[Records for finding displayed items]
════════════════════
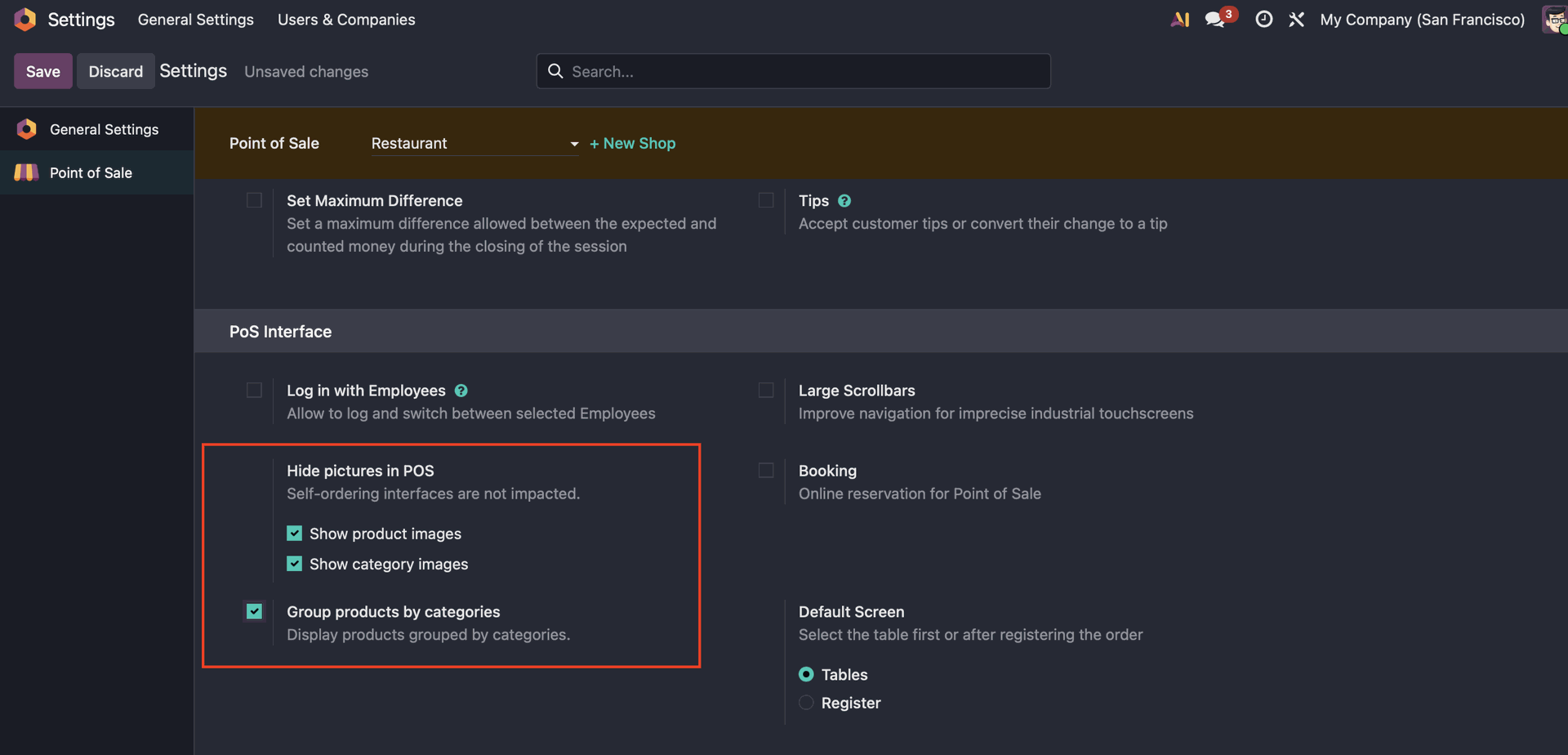Select Point of Sale in sidebar
This screenshot has height=755, width=1568.
[91, 172]
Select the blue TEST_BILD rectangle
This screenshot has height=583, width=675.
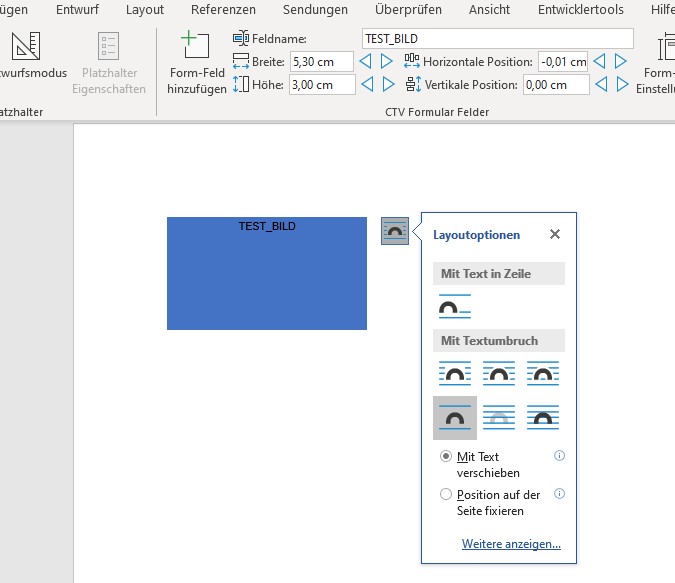coord(266,280)
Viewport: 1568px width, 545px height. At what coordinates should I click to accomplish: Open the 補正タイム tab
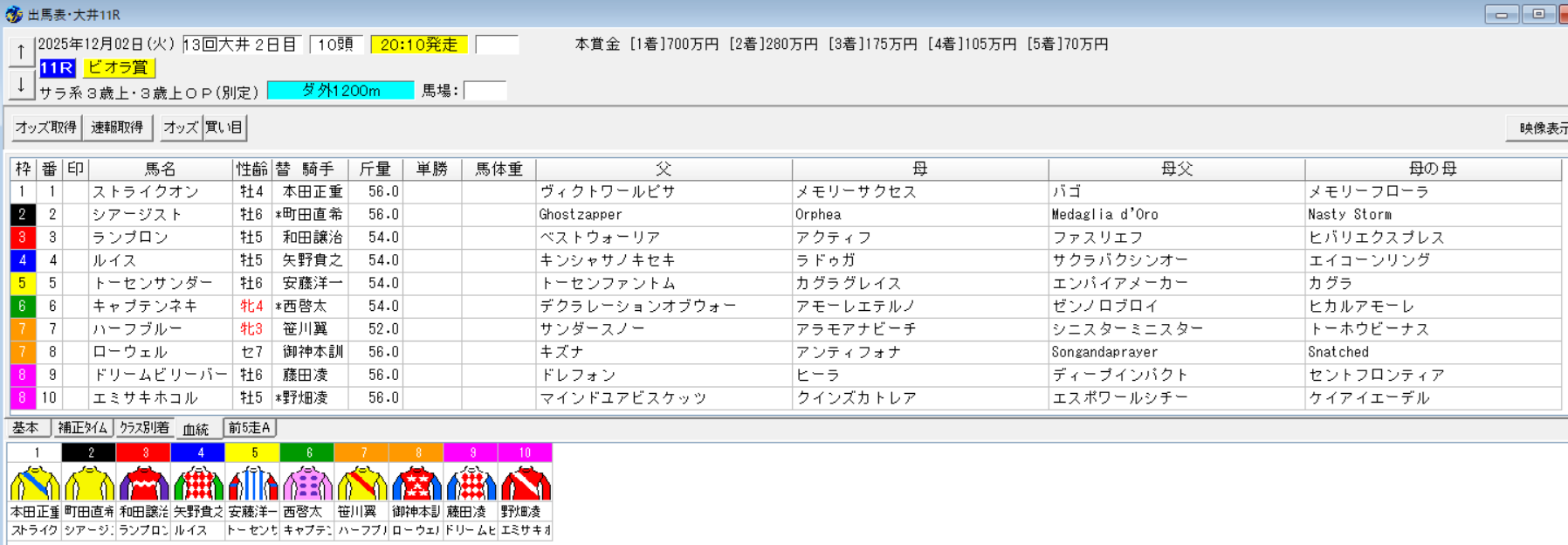pyautogui.click(x=83, y=428)
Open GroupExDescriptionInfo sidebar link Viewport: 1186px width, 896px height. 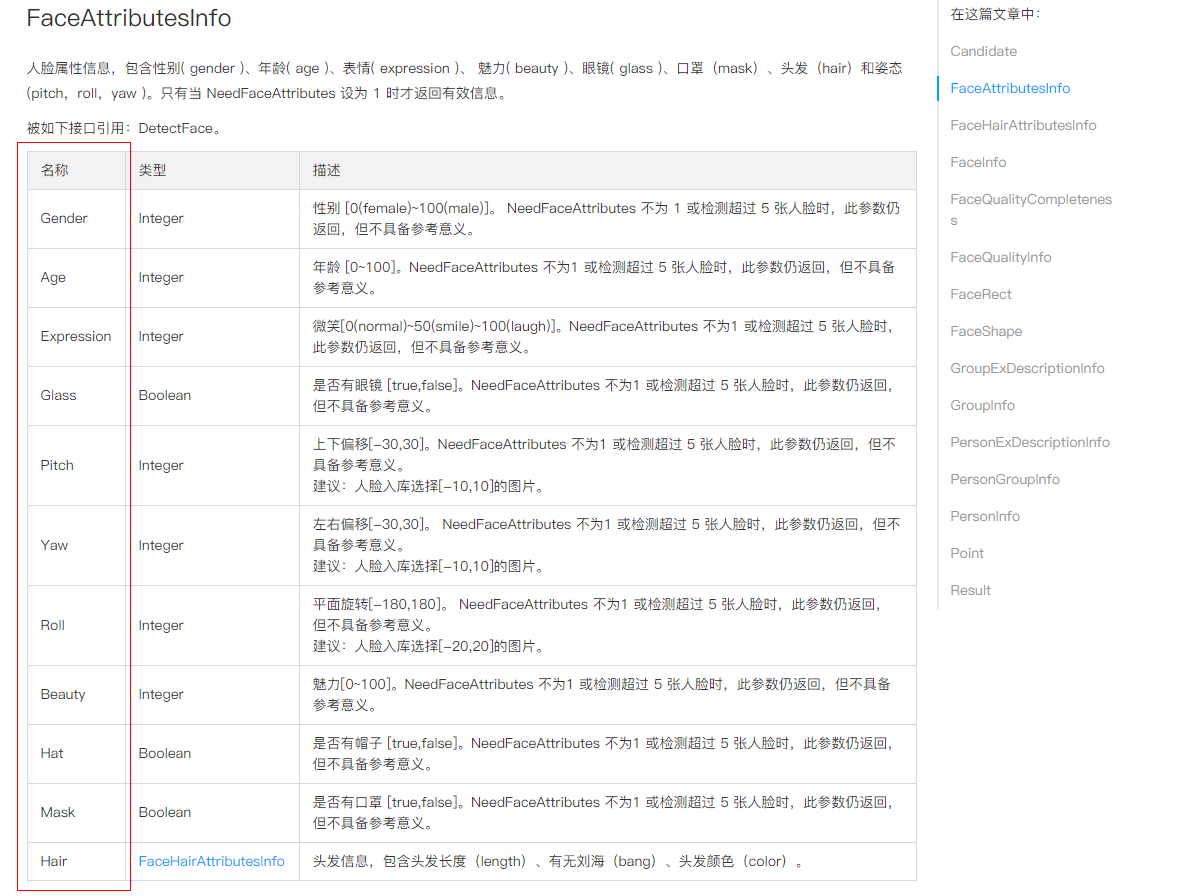click(1027, 368)
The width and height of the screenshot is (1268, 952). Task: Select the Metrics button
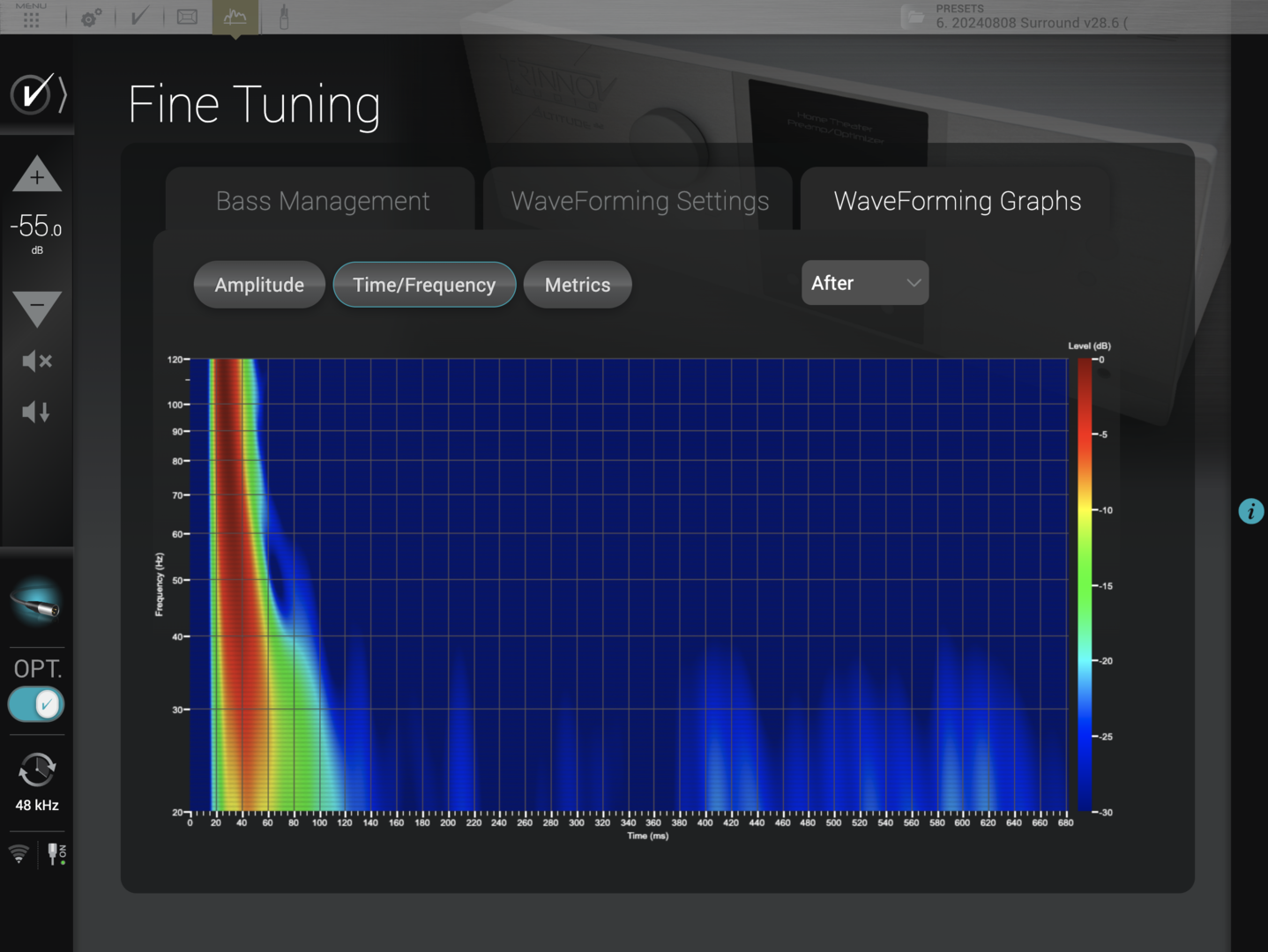click(x=578, y=285)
════════════════════
### OBJECTIVE
Copy out word for word the stretch of the items from the line containing "The width and" through the end of the items, leaving out the pictures.

### WRITTEN ANSWER
The width and height of the screenshot is (1268, 952). Task: Select the Metrics button
click(x=578, y=285)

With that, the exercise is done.